Work item: Lines containing the word "agent" in the data below: say how many, with no other text.

-- Data provided follows --

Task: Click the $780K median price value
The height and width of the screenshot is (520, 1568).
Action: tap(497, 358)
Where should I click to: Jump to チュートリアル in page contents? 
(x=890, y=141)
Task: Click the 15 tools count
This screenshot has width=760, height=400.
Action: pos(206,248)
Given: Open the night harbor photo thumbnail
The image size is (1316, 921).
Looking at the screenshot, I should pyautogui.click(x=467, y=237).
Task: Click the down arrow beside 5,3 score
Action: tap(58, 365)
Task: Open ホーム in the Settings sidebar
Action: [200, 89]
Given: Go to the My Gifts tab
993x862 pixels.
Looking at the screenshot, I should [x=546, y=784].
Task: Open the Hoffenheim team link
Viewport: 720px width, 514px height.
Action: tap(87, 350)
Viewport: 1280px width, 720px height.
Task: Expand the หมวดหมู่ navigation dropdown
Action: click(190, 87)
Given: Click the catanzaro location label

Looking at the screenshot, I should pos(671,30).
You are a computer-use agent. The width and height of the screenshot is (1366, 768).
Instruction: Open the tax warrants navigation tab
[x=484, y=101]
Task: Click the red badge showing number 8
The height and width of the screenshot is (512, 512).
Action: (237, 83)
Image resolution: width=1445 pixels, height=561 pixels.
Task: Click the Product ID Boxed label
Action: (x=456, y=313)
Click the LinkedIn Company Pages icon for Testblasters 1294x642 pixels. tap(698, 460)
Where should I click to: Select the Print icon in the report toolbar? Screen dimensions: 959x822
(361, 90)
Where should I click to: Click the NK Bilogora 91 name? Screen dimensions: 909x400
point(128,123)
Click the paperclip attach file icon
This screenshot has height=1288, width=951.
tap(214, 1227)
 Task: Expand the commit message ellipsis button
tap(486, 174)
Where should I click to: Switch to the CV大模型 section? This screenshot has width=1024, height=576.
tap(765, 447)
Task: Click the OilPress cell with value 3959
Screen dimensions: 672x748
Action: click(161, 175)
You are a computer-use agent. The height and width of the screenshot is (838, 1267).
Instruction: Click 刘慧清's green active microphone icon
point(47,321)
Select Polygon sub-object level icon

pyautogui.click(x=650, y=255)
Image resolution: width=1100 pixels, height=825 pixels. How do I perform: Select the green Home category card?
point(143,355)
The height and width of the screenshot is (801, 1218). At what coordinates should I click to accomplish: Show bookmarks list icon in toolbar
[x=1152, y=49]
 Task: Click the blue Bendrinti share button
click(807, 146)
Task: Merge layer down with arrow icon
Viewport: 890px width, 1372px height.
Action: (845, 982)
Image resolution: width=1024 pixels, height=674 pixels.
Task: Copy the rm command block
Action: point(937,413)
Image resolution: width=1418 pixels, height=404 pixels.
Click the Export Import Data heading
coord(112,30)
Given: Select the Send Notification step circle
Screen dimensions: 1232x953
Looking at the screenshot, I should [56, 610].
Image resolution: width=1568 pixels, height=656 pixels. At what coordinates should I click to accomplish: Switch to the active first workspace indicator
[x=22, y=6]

-- Data provided concluded --

Task result: 2